By DevOps on Wed 16 May 2018
inIn order to listen on a TCP port less than 1024, an app traditionally needs to be started as root. Over the years this has resulted in many security problems.
A better solution is to run the application on a normal port such as 4000, and redirect traffic in the firewall from e.g. port 80 to 4000 using iptables.
UFW is Ubuntu's "Uncomplicated Firewall".
sudo ufw enable
sudo ufw allow 4000/tcp
UFW doesn't have an easy command to do port forwarding, unfortunately, so we need to add a raw iptables rule.

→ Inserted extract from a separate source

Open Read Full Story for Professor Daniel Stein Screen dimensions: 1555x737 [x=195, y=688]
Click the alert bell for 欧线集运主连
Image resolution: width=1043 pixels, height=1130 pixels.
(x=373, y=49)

Edit /etc/ufw/before.rules
. At the top of the file, add the following:
*nat
:PREROUTING ACCEPT [0:0]
-A PREROUTING -p tcp --dport 80 -j REDIRECT --to-port 4000
COMMIT
First, open up access to the app port:
sudo iptables -A INPUT -p tcp --dport 4000 -j ACCEPT
We can also open the port with rate limiting, useful for dealing with DDOS attacks. The following command allows five requests per minute from a single IP address, with a burst of 10:
sudo iptables -A INPUT -p tcp --dport 4000 -m state --state NEW \
-m hashlimit --hashlimit-name HTTP --hashlimit 5/minute \
--hashlimit-burst 10 --hashlimit-mode srcip --hashlimit-htable-expire 300000 -j ACCEPT
Finally, redirect port 80 to port 4000:
sudo iptables -t nat -A PREROUTING -p tcp --dport 80 -j REDIRECT --to-port 4000
You can see the rules with:
sudo iptables -L -n -v
sudo iptables -t nat -L -n -v
We need to make the rules persistent so that they will still be there when the machine is rebooted.
sudo apt install netfilter-persistent iptables-persistent
sudo netfilter-persistent save
This example project for deploying Phoenix apps has Ansible tasks to set up iptables for port forwarding.